- What is required
Give back each entry unchanged, minus pictures.
** Opening Provided records block **
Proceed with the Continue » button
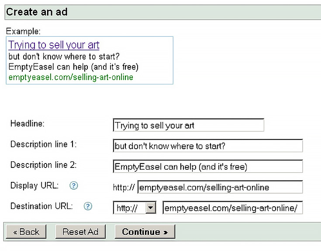 145,232
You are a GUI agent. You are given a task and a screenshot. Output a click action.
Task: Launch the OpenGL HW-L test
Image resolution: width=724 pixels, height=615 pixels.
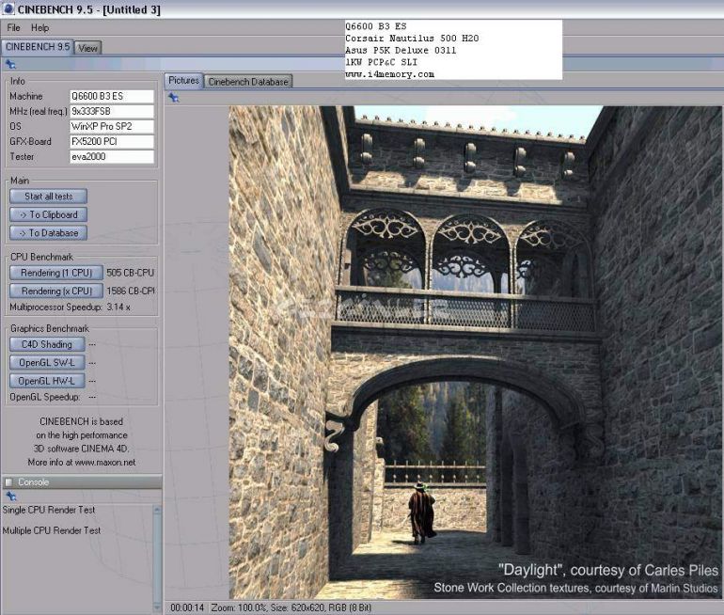point(47,381)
** Closing Provided records block **
- Answer to the exercise
Proceed with the Continue » button
 145,232
You are a GUI agent. You are given a task and a screenshot. Output a click action.
Task: Launch the OpenGL HW-L test
Image resolution: width=724 pixels, height=615 pixels.
point(47,381)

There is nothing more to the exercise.